The mainstream academic community has maintained that there in nothing unique about SARS cov 2 from the common cold coronaviruses. The most recent edict of it’s non-remarkability came here.
Firstly, when Phetsoupanh published his paper in 2022 he compared the changes to the immune system that occurred after sars cov 2 with the changes to the immune system from other common viral infections. He clearly states the changes following sars cov 2 were unique. Therefore, there is a unique immunomodulation.
Now, some argue this immunomodulation and harm is a function of the virus’ novelty rather than anything intrinsic. Namely, Professor Ralph Baric delivered this hypothesis (not as a hypothesis, unfortunately) in a lecture at the beginning of the pandemic.
Some pundits, journalists, and bean-counters, are unfortunately only as informed or correct as the people they speak to. Shortly after Baric’s hypothesis was presented as fact, people argued Novelty was the cause of Severity: the end of the pandemic. This piece left no room for hypothesis or for the possibility there was an intrinsic component of the virus that could create severe illness. Rather, it was the novelty that caused severe illness. Such a proclamation left no chance for reinfections to be severe in any form. Thus, the pandemic was over.
Now, there are historical examples of why this is not the case with many viruses. Dengue can cause more severe disease on reinfection. Ebola also can reinfect and is lethal when it does. Both of these viruses have an important commonality: it is their immunomodulation which creates the severe disease. T cells are killed en masse in ebolavirus infection, yet the virus itself does not infect them. The power is in immunomodulation.
A new piece of information enters the fray. SARS Cov 2 forms immunomodulatory complexes which cause overreaction and harm.
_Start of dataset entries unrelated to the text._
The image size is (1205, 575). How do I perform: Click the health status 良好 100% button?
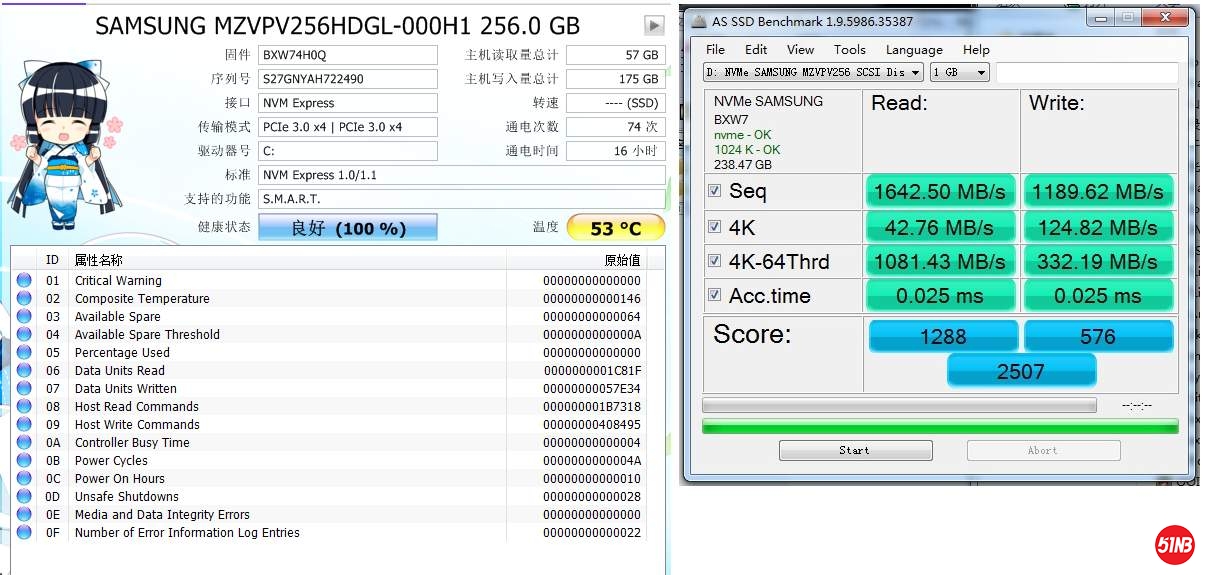[x=347, y=228]
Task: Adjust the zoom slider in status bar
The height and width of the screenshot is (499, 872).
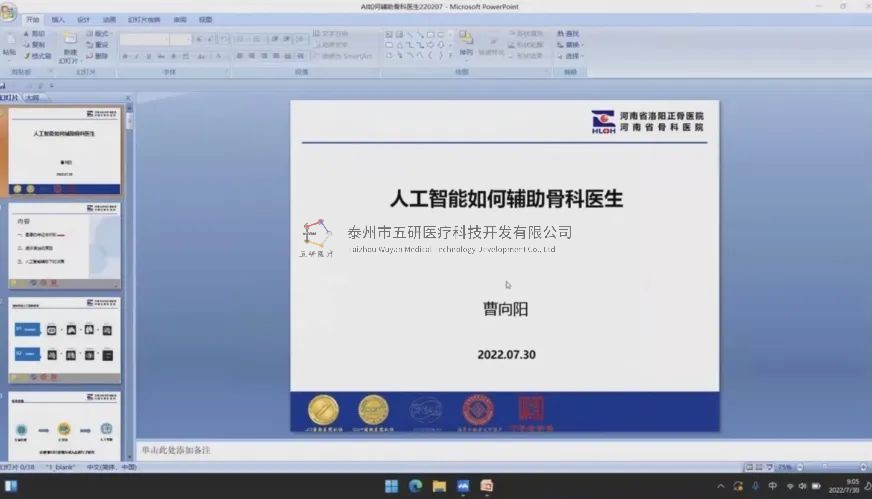Action: (x=826, y=467)
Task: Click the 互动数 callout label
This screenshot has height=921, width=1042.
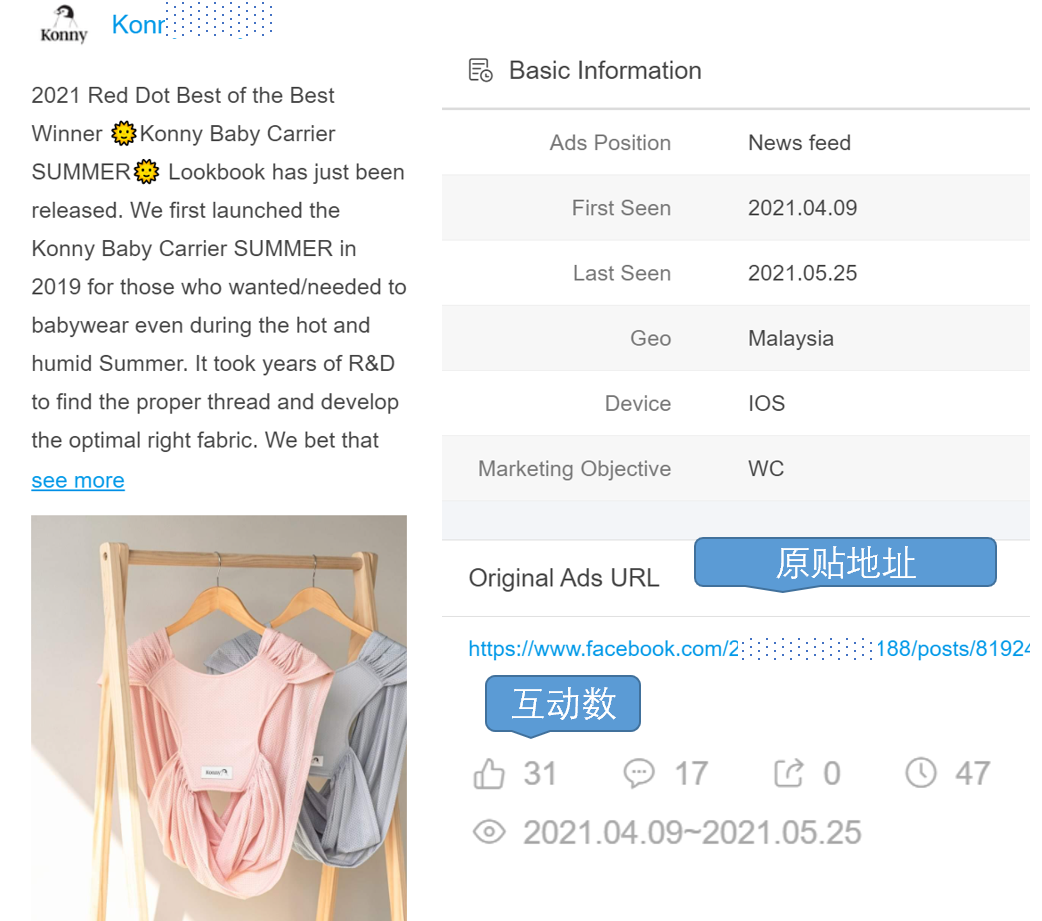Action: [x=563, y=704]
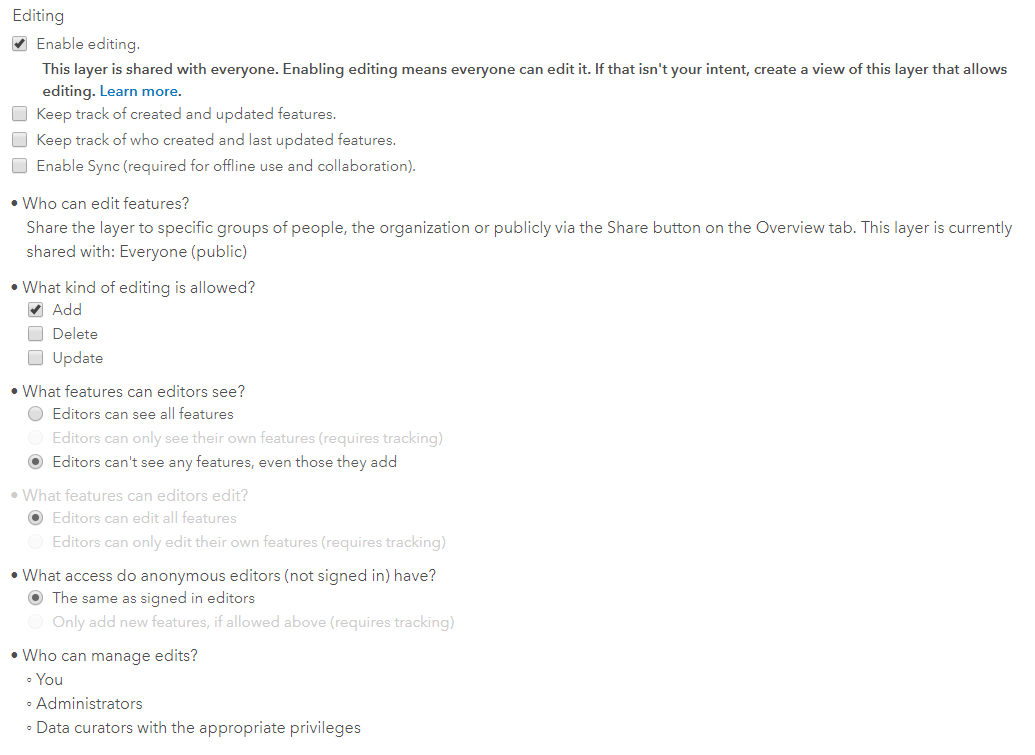Click the Who can edit features heading
Image resolution: width=1035 pixels, height=755 pixels.
pyautogui.click(x=105, y=204)
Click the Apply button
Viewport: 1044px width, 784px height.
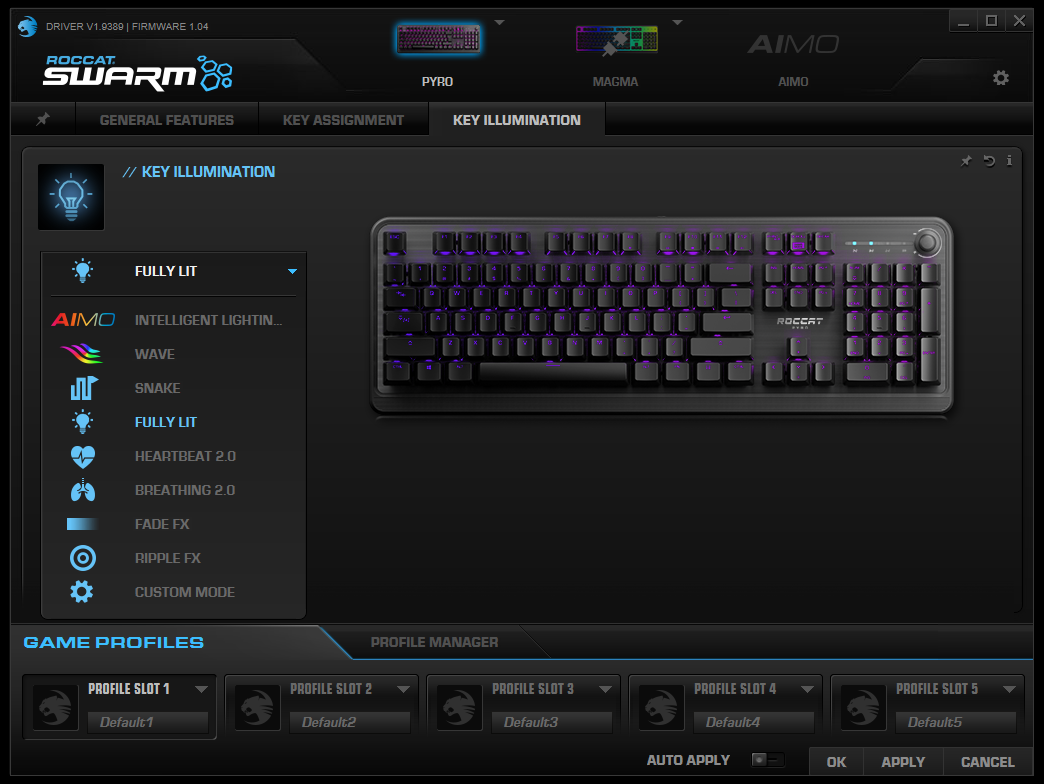coord(903,762)
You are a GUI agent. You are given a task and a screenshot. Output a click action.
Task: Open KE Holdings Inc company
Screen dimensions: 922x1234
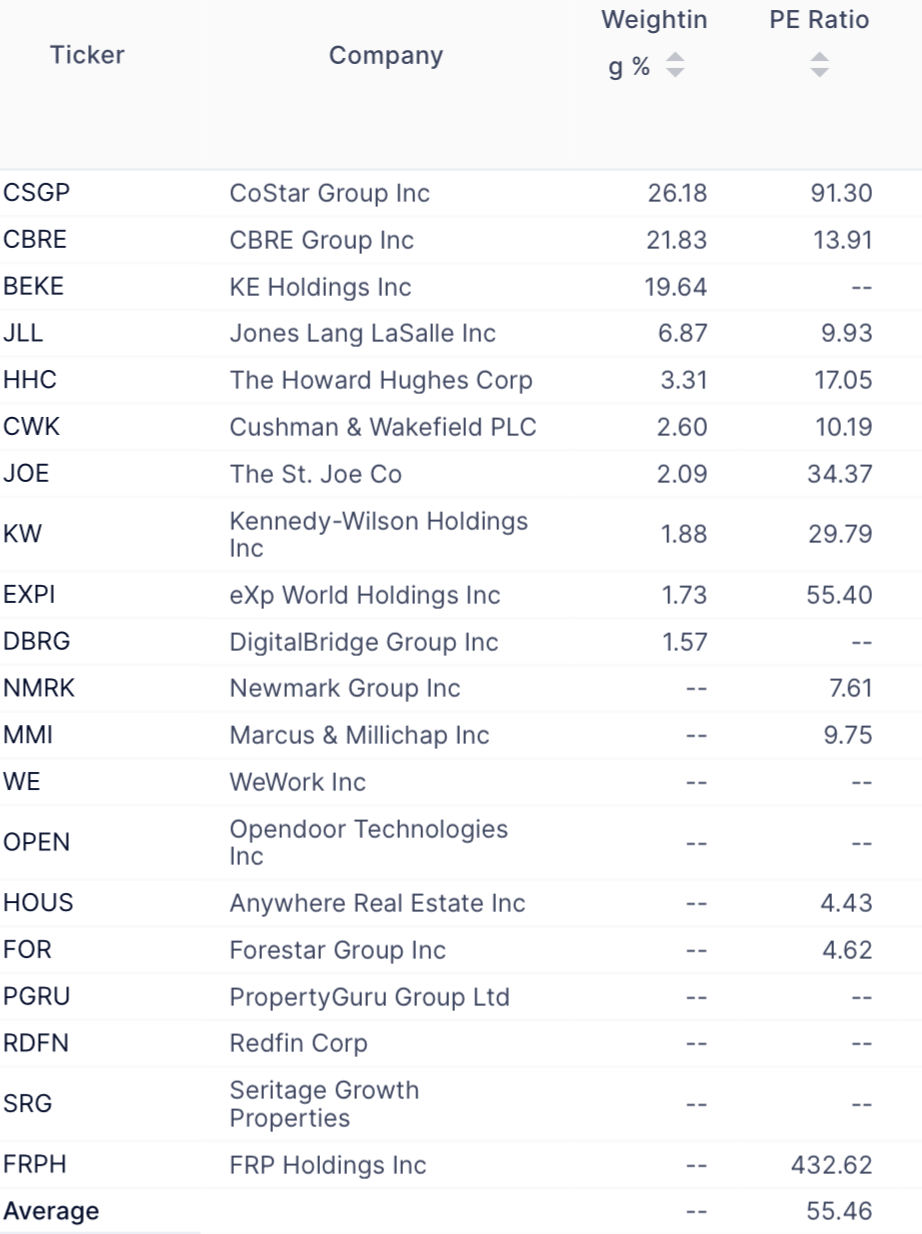pos(320,287)
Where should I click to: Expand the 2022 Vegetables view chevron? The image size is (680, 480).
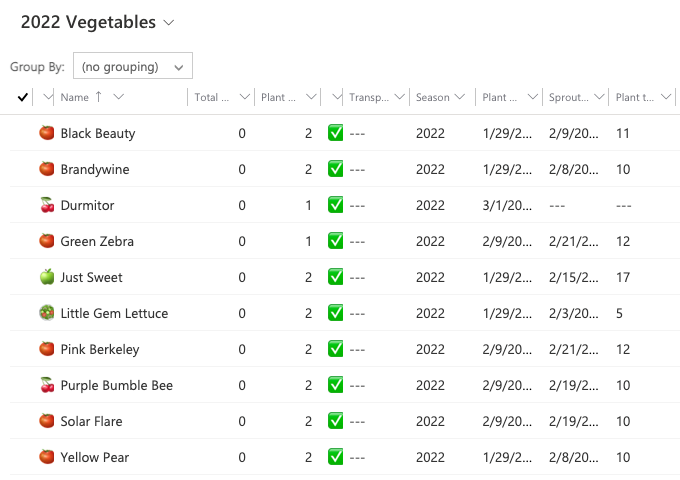[169, 23]
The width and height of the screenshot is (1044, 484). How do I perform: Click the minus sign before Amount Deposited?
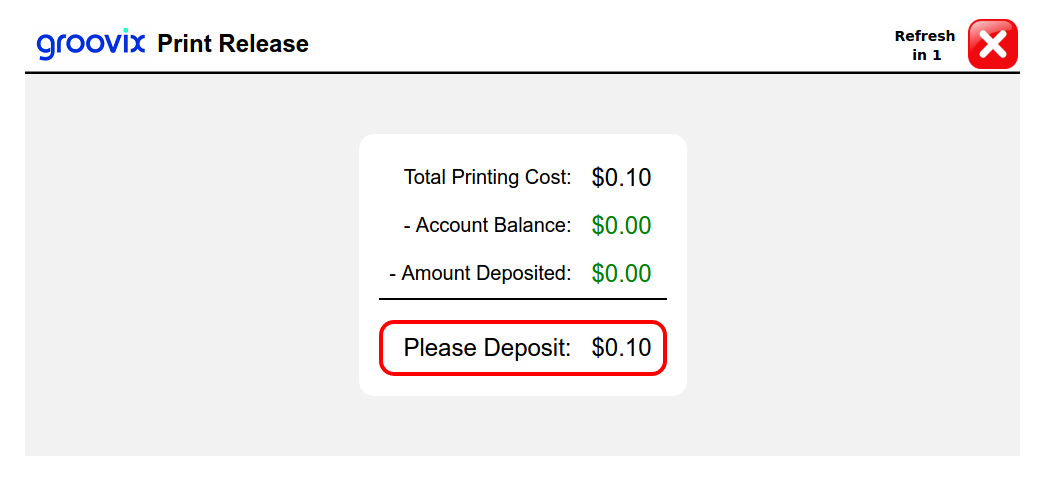[393, 274]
And when the T cells die in ebola, they dump inflammation-causing interferons as a departing gift. Here, we have an intrinsic piece of the virus that is absolutely not going away with reinfection. The only thing that could change would be the host’s susceptibility or the code in the virus itself. The issue of an intrinsic factor creating severity persists much as the inflammation persists when viewed via modified PET several years following infection.
So, it seems each infection with sars cov 2 is unlike that of a common cold coronavirus. I hope you, dear reader, are not among those who thought it was.
Take care,
AJ
Dr. Leonardi...Since you mentioned Ebola, there is also the issue of REACTIVATION. Do we know anything about reactivation as it pertains to SARS-CoV-2?
Thanks! I know how to stay safe thanks to pros like you. Much appreciated!